I...keep...SEEING this happen...over...and over in all of this. It is unbelievable. ...The ARRL, the NWS, ACOEM, GPD, UPD, the University of Florida... Good god. Everywhere is somebody thinking they "know" who the bad guy is, and the innocent guy getting it, and then someone realizing they were wrong, and hiding. Me? ...My life just gets wrecked by one person after another, one agency after another, and then people run when they find out they just picked on an innocent person. It's like a surreal Southpark movie. What's up with that in human psychology? Why do people run when they realize they caused damage? Didn't our parents, and our Gods, and our holy books teach us to come forward and admit what we did and to apologize? Ah...but add in more serious factors now...lawsuits, loss of careers, loss of homes, loss of assets and benefits, embarassment of huge public agencies...and a whole new world emerges.

Suddenly our parents, and God, and religion...these things mean nothing. It's okay. Jesus will forgive us for lieing about that guy, for not coming forward with what we know...even if the guy ended up dead as a result of our not doing anything.

Religion...means nothing. God...IS nothing...in the world of crime.

I know too much about life for my own good. And it is depressing.

You'd think that this is only supposed to happen on TV and in the movies...not to real people in real life.

Let's see a criminologist write about that.

...But you won't. (They have to get past the prejudiced belief that I'm the bad guy, first. ...And that's not gonna happen. I guess I don't deserve things like fair chances, and justice, and benefit of the doubt, or even so much as a fair courtroom hearing or trial. Ah but then...that's actually it, though. Isn't it? Nobody wants their mistakes aired in a courtroom because then it would become part of the permanent, referenceable record that the whole world could then see.
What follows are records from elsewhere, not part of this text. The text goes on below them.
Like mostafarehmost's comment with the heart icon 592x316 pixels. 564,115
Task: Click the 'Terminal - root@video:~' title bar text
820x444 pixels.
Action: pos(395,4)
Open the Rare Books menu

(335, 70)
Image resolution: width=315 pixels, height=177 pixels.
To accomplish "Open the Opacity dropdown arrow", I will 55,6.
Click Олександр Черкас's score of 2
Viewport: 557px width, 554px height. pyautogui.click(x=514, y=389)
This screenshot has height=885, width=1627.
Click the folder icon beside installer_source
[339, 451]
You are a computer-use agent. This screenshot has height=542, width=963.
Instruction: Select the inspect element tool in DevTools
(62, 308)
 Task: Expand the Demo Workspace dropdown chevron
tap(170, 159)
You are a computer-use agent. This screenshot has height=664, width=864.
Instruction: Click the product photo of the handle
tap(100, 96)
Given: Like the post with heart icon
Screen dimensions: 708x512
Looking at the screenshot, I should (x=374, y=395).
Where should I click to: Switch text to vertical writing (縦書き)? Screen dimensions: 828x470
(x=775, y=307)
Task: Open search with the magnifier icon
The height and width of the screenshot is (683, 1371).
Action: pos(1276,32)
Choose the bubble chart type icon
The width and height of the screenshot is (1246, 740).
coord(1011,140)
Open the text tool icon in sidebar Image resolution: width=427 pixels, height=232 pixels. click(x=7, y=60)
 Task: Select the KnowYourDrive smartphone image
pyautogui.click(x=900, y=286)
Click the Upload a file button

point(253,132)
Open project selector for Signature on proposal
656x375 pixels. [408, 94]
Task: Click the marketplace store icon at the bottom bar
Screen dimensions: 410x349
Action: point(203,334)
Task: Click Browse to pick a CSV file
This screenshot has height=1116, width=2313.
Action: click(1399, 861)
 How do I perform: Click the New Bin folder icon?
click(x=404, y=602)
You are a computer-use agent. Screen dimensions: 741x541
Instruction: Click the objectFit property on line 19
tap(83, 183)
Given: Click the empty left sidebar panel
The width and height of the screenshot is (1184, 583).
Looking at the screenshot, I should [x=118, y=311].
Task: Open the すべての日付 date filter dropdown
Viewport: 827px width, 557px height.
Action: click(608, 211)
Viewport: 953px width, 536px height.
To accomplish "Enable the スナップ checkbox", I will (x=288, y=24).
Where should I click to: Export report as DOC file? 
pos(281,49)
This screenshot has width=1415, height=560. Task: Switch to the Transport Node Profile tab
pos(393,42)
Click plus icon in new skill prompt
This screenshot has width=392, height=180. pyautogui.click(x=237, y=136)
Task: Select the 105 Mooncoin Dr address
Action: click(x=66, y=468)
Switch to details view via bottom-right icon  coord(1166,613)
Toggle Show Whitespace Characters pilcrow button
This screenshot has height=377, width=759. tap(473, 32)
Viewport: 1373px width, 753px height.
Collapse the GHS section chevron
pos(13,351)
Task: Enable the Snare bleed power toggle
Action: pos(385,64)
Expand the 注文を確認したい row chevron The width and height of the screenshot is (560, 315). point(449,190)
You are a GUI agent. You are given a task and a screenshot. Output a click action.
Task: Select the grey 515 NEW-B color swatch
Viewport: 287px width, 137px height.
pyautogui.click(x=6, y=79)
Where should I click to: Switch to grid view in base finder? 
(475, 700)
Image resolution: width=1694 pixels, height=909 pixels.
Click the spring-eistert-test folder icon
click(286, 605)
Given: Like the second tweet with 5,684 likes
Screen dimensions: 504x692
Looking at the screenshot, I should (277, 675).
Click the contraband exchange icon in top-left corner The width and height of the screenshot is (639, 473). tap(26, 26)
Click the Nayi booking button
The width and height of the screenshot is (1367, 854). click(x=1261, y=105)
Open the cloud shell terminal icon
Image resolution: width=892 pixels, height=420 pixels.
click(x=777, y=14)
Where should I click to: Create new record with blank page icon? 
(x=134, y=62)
There could then be inquiries, investigations...maybe even Press involvement!...EEEAGH! People would lose their jobs; people and agencies would get sued. We don't want that now.

I suppose it also has a lot to do with why this blog has also remained up for so long, too. For someone to try to make me take it down, it would involve a courtroom, because I'd object and sue for my right to defend myself against the gossip and rumors being spread about me. (There's an issue for yuh. Can the bad guys say whatever they want about you and not have to answer for it, while you get stifled? Don't challenge me because I'll put that question to the actual real life test.) And that might mean the chance of all this getting out into an even wider circle. And so, they just deal with the pain of seeing their names occasionally hit upon in search engines, I guess. It's far easier to just say "Oh, he's just a disgruntled nutcase!" in response to any queries that might come about, than to bring it into a courtroom, and in front of TV cameras, and risk losing everything you own. Yup-puh. 'Dat it 'tis.)